Phil D. (Republican) Grave
...but just where is the outrage?
by Alan Bisbort
August 19, 2001 (APJP) -- Bad boy mayors of Waterbury, Connecticut are nothing new.
The last three mayors of the state's fifth largest city have ended up in a courtroom, and two of the three (both Republicans) have ended up in jail.
But the latest batch of nastiness facing current bad boy mayor Philip A. Giordano, a 38-year-old rising Republican star, stands out in a way that can only be done justice by the Marquis de Sade.
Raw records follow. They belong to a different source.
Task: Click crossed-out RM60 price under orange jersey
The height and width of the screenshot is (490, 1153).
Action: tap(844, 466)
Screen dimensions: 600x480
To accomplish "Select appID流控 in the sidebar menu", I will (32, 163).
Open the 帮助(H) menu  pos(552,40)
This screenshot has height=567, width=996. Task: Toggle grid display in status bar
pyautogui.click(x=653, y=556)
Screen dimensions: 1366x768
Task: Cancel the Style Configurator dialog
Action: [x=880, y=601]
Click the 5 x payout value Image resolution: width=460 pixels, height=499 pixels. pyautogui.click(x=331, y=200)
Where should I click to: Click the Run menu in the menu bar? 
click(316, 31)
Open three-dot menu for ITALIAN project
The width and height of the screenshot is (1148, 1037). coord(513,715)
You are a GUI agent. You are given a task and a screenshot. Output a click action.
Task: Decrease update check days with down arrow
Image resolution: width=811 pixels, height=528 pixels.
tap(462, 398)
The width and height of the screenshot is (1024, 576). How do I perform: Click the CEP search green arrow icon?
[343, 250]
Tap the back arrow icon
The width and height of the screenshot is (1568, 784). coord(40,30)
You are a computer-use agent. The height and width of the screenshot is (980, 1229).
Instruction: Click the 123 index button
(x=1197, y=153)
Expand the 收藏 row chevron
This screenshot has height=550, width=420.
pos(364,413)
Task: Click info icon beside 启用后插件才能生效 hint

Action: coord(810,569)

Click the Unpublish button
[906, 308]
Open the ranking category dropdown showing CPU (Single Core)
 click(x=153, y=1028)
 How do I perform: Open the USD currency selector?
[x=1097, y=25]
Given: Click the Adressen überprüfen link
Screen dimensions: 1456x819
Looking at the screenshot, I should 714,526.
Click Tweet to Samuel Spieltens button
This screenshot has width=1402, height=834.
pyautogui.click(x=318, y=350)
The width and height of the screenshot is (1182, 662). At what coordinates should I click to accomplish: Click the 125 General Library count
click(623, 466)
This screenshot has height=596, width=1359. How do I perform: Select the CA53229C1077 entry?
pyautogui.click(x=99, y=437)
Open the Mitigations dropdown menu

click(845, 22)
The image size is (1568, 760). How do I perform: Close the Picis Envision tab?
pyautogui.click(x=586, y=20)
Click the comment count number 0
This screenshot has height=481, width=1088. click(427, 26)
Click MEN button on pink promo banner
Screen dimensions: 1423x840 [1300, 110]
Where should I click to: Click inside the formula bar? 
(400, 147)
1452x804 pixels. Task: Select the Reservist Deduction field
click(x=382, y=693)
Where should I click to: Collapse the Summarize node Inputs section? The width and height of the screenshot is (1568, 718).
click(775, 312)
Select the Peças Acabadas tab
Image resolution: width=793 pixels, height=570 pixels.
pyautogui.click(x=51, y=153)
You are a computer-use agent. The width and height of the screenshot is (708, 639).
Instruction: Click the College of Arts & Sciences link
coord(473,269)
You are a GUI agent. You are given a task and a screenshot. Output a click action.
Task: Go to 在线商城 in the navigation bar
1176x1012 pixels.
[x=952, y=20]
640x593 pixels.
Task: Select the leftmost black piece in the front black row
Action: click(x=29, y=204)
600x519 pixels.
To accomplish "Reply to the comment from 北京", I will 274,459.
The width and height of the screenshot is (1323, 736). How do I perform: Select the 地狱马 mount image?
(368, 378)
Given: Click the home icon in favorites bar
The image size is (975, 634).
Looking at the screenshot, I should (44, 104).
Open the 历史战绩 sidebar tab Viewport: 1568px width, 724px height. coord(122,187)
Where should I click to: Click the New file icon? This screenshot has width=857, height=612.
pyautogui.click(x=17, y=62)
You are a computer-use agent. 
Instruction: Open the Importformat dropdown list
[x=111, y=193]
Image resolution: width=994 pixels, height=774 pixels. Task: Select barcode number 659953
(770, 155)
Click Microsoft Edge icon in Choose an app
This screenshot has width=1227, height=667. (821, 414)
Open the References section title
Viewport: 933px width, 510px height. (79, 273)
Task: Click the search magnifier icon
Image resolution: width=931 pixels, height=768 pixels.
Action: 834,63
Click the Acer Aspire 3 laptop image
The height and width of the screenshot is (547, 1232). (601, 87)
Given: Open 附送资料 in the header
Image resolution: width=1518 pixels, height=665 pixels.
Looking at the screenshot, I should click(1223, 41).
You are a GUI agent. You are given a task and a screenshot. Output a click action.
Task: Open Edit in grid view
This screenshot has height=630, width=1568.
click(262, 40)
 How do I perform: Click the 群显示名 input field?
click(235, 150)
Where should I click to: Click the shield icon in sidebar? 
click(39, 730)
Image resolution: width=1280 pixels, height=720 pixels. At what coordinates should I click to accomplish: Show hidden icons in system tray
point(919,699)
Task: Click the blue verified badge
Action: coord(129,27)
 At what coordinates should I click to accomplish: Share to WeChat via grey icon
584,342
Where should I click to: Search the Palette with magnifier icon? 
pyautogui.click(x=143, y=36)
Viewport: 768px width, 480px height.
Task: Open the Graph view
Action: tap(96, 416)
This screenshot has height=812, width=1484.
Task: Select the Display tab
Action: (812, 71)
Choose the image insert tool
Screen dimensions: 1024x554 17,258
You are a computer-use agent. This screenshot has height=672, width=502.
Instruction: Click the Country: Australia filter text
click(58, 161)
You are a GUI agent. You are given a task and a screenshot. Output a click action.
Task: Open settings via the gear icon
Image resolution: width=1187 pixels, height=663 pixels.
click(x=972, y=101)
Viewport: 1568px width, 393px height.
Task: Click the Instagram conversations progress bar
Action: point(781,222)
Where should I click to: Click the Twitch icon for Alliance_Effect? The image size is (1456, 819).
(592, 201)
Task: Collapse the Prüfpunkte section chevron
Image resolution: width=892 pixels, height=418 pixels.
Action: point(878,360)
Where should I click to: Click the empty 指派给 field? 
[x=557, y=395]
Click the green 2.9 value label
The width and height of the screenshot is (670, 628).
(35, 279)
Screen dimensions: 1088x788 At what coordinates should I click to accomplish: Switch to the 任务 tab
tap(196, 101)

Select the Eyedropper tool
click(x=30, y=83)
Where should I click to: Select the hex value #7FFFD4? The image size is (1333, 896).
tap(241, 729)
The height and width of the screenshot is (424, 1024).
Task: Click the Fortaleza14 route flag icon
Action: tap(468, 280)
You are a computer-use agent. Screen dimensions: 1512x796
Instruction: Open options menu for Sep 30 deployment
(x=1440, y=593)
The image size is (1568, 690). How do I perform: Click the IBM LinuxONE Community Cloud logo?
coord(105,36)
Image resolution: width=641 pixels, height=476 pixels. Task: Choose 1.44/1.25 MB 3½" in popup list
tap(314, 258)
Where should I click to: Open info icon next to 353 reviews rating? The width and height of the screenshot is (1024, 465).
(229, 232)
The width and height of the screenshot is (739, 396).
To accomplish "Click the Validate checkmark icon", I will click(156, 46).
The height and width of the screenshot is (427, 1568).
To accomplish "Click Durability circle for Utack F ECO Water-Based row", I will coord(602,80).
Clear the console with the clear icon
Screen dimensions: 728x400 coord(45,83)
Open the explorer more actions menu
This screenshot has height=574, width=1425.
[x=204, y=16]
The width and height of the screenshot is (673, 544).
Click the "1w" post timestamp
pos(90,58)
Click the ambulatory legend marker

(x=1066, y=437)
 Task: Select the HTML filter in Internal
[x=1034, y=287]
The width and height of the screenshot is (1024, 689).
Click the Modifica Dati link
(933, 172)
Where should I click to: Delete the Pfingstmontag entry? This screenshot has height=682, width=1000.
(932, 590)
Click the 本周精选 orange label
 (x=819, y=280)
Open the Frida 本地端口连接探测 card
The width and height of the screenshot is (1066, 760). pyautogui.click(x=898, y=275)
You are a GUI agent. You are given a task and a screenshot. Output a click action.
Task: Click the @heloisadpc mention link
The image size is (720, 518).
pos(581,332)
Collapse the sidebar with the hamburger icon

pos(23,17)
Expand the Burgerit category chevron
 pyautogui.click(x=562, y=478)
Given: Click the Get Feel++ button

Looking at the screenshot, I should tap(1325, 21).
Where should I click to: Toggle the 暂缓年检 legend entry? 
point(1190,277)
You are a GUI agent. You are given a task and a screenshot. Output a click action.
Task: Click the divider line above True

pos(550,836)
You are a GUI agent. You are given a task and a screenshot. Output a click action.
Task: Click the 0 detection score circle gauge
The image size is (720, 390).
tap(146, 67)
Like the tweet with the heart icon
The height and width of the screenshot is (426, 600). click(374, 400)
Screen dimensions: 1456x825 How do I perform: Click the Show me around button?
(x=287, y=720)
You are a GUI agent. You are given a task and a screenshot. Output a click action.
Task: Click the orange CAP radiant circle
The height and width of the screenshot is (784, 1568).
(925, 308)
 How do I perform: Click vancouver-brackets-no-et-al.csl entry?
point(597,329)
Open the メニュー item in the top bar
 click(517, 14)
Besides the obligatory federal and state corruption and kickbacks involving city contracts, possible ties to the Mob and dubious sources of campaign cash funnelled to his ill-fated bid to unseat Joe Lieberman last year, Mayor Giordano is facing charges that he used an interstate facility (the Internet) to entice a child, or children, under age 16 to engage in sex. The children in question are girl cousins, aged 9 and 10. He is also said to have fathered a 7 year-old boy by the mother of one of these children, meaning he may have been having sex with his son's sister. Also, the teenaged daughter of the mother of these two young girls has said she was paid money by Giordano to watch him have sex with her mother -- in his City Hall office!
| New York Daily News picks up the Giordano story... click here! |
Other things make this case noteworthy, not the least of these being the fact that Waterbury is the hometown of two-term Republican governor John Rowland, a family friend of George W. Bush. Rowland has been exceptionally generous in awarding state money to his beleaguered hometown. Rowland's only blemish as a governor, in fact, was a scandal involving state money. Paul Sylvester, a close friend of Rowland's and the State Treasurer, was caught taking bribes while investing the state's pension funds last year. Sylvester and several Republican cronies are now warming prison cots. Rowland survived that scandal, but this Giordano mess threatens to blow up in his face, as some of the money being illegally kicked around Waterbury may have originated out of his office. Even if his hands are clean, this has the appearance of sleaze.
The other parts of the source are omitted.